Reviews

Review: Appraisal Depicts the Power Struggle in a Job Performance Review

Tim Marriott’s shorty one-act performs as part of the Brits Off Broadway series.

Zachary Stewart

Zachary Stewart

| Off-Broadway |

June 20, 2024

Tim Marriott and Alex Sunderhaus star in Marriott’s Appraisal, directed by Margarett Perry, at 59E59 Theaters.
(© Carol Rosegg)

Any business or not-for-profit organization, given sufficient growth and time, will be infiltrated the 21st-century equivalent of palace eunuchs — people obsessed with their station, practiced in the dark art of office politics, who are better at the stealthy administration of poison than they are at the administration of business.

In the case of Tim Marriott’s Appraisal, now appearing at 59E59 as part of the Brits Off Broadway series, the poison is thinly concealed within the performance review that upper manager Jo (played by Marriott) is conducting for middle manager Nicky (Alex Sunderhaus). The surfeit of managers and the fact that we never hear what this company even does should be our first indication that the firm has slipped well past the point of decadence.

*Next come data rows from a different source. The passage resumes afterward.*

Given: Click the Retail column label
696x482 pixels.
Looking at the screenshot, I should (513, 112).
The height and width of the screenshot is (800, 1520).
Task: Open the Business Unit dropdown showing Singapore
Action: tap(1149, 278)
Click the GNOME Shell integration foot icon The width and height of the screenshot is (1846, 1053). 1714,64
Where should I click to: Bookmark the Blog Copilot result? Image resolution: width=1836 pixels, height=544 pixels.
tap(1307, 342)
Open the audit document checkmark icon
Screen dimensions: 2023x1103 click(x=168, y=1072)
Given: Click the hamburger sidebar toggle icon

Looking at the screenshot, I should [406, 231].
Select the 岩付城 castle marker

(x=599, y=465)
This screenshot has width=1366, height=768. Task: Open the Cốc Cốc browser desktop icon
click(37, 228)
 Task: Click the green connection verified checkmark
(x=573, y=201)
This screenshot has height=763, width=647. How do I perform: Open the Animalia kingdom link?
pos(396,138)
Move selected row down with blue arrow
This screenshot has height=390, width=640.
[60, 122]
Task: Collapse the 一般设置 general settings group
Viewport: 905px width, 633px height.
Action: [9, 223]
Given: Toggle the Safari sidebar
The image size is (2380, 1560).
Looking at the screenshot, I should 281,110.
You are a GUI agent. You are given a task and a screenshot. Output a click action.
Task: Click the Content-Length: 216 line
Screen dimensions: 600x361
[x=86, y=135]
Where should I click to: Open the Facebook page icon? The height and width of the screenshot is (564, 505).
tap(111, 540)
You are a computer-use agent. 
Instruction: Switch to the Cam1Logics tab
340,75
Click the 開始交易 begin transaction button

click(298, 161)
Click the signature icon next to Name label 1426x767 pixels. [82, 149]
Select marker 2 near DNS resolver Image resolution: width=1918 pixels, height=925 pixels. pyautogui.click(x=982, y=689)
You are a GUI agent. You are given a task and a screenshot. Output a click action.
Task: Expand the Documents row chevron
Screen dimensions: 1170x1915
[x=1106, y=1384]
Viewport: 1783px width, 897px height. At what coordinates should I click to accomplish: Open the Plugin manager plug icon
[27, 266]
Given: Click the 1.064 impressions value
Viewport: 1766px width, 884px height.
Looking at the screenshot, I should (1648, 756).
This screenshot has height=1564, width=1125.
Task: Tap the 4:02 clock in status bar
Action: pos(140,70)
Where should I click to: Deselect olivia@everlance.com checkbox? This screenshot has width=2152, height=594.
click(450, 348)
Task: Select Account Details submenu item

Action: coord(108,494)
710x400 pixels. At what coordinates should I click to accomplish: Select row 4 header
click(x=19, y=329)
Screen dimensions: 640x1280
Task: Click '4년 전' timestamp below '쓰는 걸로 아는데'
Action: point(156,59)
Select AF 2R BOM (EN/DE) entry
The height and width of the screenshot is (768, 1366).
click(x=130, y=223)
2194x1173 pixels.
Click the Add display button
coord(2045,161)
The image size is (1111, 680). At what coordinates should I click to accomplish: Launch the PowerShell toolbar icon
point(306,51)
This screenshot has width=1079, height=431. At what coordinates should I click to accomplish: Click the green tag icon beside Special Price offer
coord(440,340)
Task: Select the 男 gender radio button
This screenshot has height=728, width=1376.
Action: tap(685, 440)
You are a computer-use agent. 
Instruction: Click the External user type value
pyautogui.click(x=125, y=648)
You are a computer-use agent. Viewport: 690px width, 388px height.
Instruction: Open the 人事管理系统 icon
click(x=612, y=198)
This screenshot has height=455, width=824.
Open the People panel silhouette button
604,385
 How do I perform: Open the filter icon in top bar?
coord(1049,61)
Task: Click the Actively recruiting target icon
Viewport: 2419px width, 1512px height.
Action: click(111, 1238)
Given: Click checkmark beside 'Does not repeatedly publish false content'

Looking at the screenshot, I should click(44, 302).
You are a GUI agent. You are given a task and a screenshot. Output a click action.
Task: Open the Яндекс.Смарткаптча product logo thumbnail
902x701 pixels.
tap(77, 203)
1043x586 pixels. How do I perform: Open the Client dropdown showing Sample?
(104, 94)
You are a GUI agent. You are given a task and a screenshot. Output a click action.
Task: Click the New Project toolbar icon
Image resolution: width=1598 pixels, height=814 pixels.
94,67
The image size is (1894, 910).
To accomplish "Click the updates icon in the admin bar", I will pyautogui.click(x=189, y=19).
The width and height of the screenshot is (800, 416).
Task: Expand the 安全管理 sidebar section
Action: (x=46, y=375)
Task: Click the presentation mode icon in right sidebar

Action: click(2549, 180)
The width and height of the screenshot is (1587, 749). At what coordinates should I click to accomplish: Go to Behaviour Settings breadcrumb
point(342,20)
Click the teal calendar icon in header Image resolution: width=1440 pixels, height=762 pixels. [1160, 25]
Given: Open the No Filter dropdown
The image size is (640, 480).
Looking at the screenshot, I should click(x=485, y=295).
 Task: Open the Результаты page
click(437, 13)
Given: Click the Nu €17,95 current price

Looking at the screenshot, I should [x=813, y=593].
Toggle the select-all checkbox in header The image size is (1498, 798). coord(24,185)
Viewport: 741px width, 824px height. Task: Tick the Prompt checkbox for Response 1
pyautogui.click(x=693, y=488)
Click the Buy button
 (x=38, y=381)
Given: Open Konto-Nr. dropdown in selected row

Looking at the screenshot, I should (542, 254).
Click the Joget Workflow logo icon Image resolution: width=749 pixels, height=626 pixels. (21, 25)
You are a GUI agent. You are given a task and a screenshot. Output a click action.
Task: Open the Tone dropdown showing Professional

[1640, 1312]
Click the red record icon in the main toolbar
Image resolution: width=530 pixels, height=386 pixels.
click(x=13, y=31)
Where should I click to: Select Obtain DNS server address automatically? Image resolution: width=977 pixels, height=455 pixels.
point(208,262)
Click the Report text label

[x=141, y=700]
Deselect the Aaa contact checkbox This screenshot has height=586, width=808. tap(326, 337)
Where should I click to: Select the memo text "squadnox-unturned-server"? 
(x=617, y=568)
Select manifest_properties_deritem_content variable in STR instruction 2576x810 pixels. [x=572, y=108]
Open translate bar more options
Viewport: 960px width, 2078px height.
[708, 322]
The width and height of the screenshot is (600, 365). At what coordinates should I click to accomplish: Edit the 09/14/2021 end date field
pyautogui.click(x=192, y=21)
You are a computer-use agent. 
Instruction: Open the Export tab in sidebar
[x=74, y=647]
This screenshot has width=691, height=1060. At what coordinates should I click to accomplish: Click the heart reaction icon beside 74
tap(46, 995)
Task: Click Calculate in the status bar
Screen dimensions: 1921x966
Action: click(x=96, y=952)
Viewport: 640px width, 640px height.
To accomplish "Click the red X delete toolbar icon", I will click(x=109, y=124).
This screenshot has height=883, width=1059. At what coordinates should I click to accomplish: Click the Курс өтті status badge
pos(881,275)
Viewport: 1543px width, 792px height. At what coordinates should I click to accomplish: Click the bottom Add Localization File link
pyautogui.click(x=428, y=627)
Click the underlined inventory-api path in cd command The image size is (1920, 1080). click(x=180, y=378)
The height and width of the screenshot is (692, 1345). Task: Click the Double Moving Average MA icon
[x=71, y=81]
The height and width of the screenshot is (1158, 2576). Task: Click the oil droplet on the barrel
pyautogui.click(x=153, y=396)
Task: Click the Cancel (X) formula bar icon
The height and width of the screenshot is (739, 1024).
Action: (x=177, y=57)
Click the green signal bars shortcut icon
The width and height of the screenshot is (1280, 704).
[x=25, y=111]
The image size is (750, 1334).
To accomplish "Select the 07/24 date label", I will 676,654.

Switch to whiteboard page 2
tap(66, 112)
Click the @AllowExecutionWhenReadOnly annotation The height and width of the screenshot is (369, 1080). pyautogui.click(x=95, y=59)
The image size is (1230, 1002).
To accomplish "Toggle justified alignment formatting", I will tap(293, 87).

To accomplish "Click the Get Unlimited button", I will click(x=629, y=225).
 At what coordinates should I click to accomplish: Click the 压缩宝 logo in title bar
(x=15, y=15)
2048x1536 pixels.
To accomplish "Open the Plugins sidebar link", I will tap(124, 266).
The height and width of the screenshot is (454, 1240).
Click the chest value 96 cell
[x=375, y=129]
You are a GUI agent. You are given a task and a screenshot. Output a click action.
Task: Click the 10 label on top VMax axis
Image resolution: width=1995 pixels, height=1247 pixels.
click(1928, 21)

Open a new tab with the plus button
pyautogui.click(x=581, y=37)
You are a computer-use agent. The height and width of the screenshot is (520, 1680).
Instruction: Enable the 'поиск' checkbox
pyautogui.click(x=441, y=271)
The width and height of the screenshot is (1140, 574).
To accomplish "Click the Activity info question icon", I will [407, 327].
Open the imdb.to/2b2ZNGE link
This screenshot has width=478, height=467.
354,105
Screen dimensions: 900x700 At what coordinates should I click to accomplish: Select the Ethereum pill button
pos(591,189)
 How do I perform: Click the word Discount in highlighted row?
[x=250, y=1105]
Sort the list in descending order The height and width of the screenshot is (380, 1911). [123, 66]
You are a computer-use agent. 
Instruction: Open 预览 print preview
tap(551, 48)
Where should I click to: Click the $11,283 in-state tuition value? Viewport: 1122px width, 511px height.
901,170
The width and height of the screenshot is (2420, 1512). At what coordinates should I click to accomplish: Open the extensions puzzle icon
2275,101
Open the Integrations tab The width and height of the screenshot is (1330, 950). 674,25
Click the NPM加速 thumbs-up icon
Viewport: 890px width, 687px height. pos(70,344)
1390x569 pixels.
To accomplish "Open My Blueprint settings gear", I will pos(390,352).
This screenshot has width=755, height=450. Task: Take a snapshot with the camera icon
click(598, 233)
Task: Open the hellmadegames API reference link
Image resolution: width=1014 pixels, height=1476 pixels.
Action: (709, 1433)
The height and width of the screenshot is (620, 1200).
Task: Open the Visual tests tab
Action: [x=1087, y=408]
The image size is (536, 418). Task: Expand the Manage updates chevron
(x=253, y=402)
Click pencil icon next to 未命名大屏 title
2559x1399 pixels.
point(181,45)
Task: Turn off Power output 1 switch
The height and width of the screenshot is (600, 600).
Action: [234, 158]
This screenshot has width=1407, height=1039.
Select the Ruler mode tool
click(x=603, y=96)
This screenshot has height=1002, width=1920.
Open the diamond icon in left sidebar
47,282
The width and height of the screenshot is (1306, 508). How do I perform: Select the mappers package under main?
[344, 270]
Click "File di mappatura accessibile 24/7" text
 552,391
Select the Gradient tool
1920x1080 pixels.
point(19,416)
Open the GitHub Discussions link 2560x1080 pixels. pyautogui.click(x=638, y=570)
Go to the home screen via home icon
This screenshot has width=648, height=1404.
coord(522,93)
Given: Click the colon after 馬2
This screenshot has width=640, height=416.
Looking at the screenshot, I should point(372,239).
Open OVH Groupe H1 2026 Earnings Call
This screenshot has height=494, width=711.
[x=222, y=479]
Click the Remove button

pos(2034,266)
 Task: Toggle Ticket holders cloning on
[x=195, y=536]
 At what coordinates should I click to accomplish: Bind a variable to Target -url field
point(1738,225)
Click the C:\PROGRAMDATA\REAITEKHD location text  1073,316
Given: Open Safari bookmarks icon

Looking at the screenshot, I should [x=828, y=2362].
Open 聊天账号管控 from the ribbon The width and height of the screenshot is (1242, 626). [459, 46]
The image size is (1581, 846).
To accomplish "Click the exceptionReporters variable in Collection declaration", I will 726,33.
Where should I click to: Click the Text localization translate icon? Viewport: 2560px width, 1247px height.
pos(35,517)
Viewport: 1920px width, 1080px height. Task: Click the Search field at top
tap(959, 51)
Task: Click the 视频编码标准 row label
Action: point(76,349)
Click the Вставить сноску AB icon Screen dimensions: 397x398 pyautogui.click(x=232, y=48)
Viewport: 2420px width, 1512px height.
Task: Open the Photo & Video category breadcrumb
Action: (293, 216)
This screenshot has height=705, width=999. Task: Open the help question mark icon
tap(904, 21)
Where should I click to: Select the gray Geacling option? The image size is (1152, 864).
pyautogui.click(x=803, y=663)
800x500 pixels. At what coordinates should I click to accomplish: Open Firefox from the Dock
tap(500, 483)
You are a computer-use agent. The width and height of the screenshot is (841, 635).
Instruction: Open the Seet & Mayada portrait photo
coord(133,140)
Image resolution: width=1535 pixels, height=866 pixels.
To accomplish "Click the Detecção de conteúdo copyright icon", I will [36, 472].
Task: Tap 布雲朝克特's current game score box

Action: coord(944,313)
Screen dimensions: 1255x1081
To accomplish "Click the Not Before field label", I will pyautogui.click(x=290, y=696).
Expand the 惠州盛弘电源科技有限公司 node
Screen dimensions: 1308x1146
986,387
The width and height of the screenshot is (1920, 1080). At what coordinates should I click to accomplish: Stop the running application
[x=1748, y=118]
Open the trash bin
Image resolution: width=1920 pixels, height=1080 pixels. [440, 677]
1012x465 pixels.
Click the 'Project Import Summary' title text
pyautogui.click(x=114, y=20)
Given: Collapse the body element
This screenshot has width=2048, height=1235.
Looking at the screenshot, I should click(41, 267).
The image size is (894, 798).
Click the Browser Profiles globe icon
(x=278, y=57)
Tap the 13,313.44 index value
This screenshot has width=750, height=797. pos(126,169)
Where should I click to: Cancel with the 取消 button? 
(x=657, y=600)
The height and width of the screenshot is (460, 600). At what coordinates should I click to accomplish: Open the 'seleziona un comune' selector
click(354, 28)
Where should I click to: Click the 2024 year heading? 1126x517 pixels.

Their mutual hostility is clear from the get-go, a simmering hatred that Jo barely masks behind a vacant smile. Far more direct, Nicky doesn’t even try to hide her disdain. We can sense her mind dwelling on the tasks she could be accomplishing were she not subjected to this mandatory struggle session.

“That’s why I like to do away with the more formal approach and why I’m replacing the annual appraisal with these ongoing reviews,” Jo informs her, threatening to sacrifice even more of her time on the altar of “transparency and integrity.”  It quickly becomes apparent that he’s also trying to sideline a troublesome adversary by promoting her to the useless, toothless new role of “Head of Outreach.”

Marriott, best known for his role on the ’90s BBC sitcom The Brittas Empire, has clearly suffered through this white-collar kabuki before, as evidenced by his mastery of zero-calorie corporate jargon. “I think we need to be more engaged in the community,” he pontificates, “we need to reach out to the locality, to promote the brand and seek to build bridges, not walls. Reach out… out reach… you see?” Truly, is there anything more pathetic than the sound of American management pablum annunciated in a British accent?

Tim Marriott and Alex Sunderhaus star in Marriott’s Appraisal, directed by Margarett Perry, at 59E59 Theaters.
(© Carol Rosegg)

Unfortunately, authenticity doesn’t quite compensate for a lack of stakes in this one-hour one-act, which aims to skewer the corporate bureaucracy but only leaves it with a light abrasion.

This has nothing to do with the acting. Marriott and Sunderhaus deliver equally matched performances and are excellent at depicting the seesawing shifts of power in the room, leading to gasps, guffaws, and groans. But I got the sense that the script could have gone even further, forcing its players into increasingly desperate chess moves. The final blackout feels like the end of what could be a three-act saga.

Margarett Perry’s production is tautly timed and well-staged on a set that captures the aggressive blandness of office décor — an ergonomic swivel chair makes for a particularly ugly centerpiece. The costumes are equally forgettable in a manner sure to warm the heart of any HR manager (no designers are credited).

You won’t leave your jaw on the floor. The events of Appraisal will feel depressingly familiar and predictable for anyone who has worked in an office. But in its sturdy two-character structure, it will make you think of what it would have been like if Ionesco had worked a gig at Deloitte. In so many ways, our digital age has taken absurdity to dizzying heights even that great dramatist never imagined.